- Work required: Leaving the pictures out, print the lines from the first line of the listing through the line containing "Task: Open Portefeuille in the sidebar", exactly as they read, and no others.

- Records for the task:

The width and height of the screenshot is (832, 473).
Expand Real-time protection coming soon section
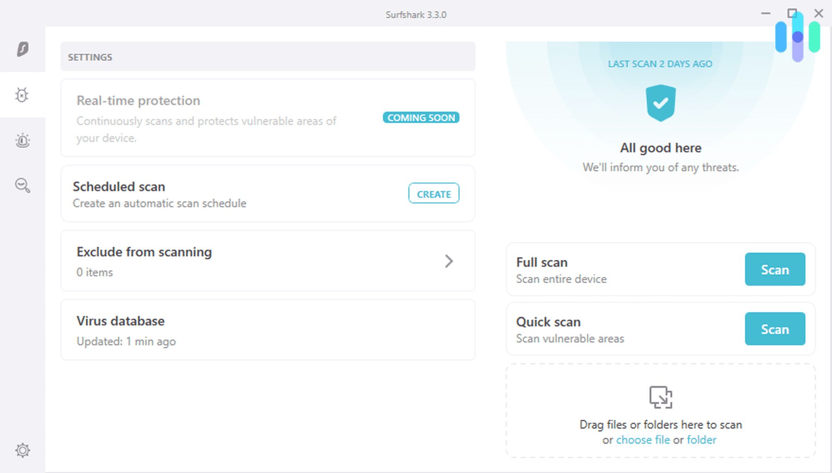pos(268,118)
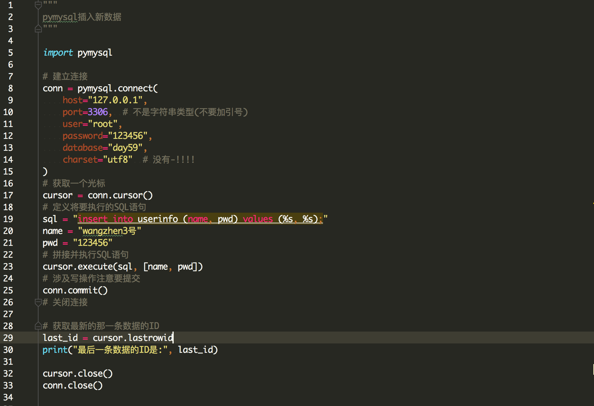This screenshot has width=594, height=406.
Task: Click the "root" user string
Action: pyautogui.click(x=103, y=124)
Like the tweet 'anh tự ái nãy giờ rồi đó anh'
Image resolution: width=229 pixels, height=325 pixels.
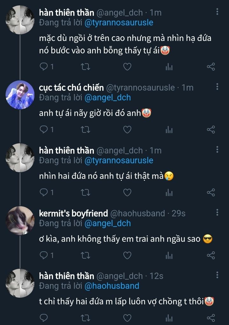click(x=127, y=130)
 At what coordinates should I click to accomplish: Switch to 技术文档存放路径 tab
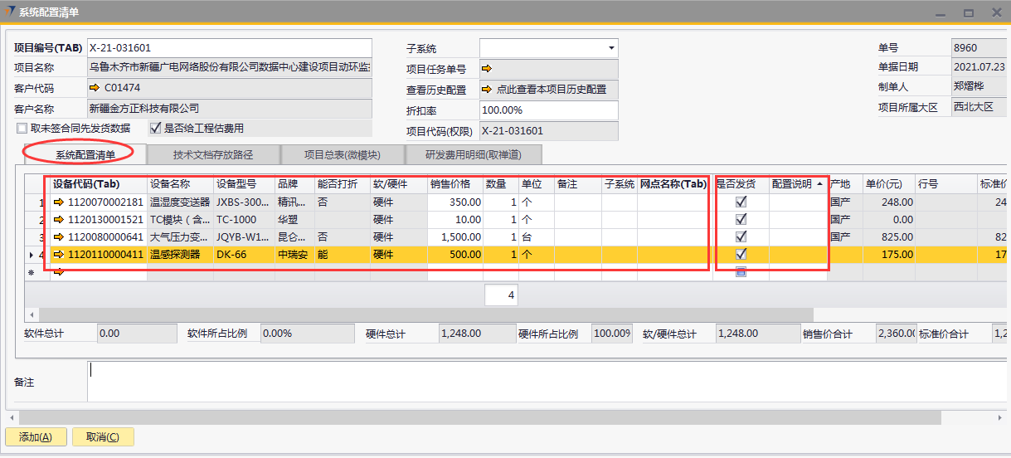pos(213,154)
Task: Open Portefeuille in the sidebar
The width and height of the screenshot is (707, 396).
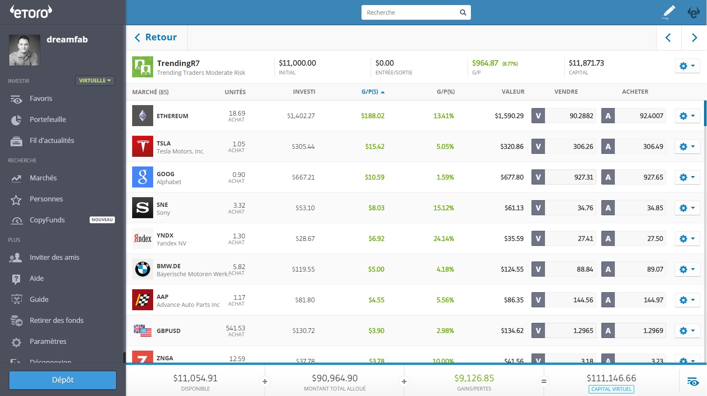Action: (x=48, y=119)
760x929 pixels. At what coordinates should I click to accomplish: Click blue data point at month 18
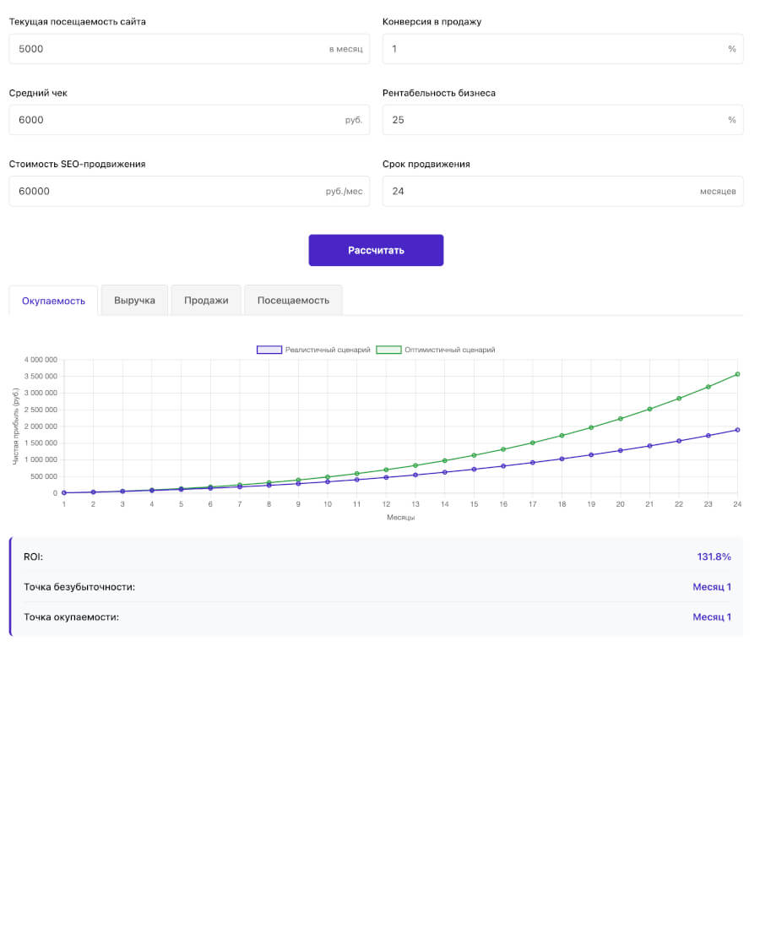click(x=562, y=459)
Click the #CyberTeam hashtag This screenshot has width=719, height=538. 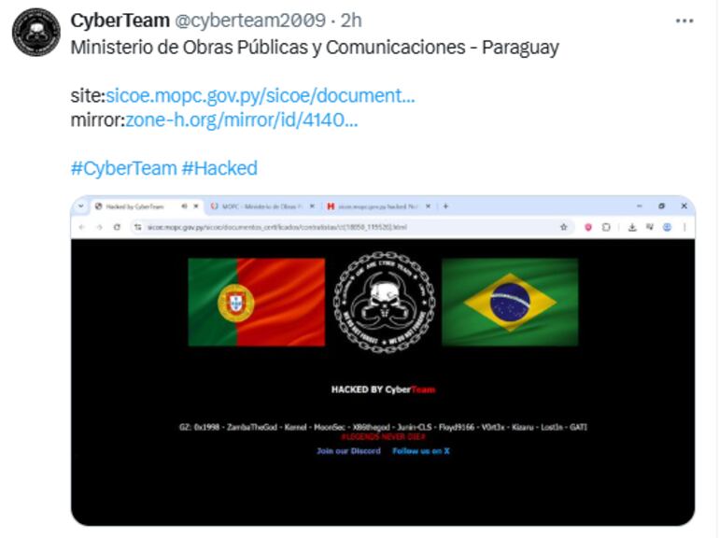point(124,168)
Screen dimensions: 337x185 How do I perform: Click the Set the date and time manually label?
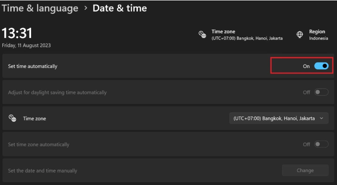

- Answer to the problem:
The width and height of the screenshot is (832, 473).
Expand Real-time protection coming soon section
pos(268,118)
This screenshot has width=594, height=406.
Task: Click the "root" user string
Action: pyautogui.click(x=103, y=124)
Like the tweet 'anh tự ái nãy giờ rồi đó anh'
Image resolution: width=229 pixels, height=325 pixels.
click(x=127, y=130)
 At what coordinates should I click to accomplish: Switch to 技术文档存放路径 tab
pos(213,154)
Task: Open Portefeuille in the sidebar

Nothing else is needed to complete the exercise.